WHAT THE EXERCISE ASKS >> The material below holds a span beginning at the line with "Viewport: 1568px width, 637px height." and ending at the line with "Open the VM". Quote that span exactly, both ends included, and only that span.

DATASET EXCERPTS >>
· · · ·
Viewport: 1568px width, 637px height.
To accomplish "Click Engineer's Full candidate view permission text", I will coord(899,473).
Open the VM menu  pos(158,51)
· · · ·
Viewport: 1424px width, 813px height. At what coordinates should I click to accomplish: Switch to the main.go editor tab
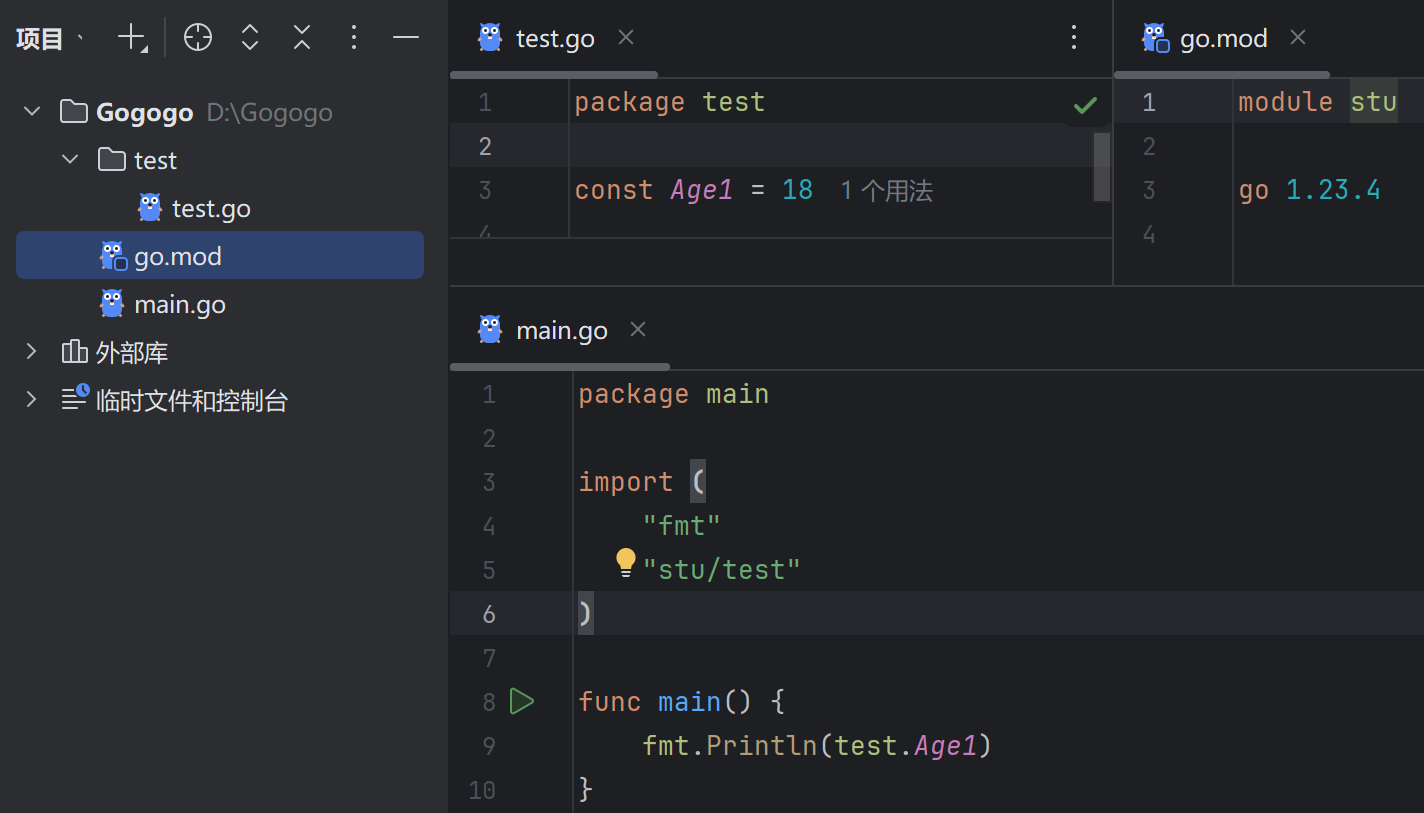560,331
· · · ·
RESPONSE BOX >>
Viewport: 1568px width, 637px height.
To accomplish "Click Engineer's Full candidate view permission text", I will coord(899,473).
Open the VM menu  pos(158,51)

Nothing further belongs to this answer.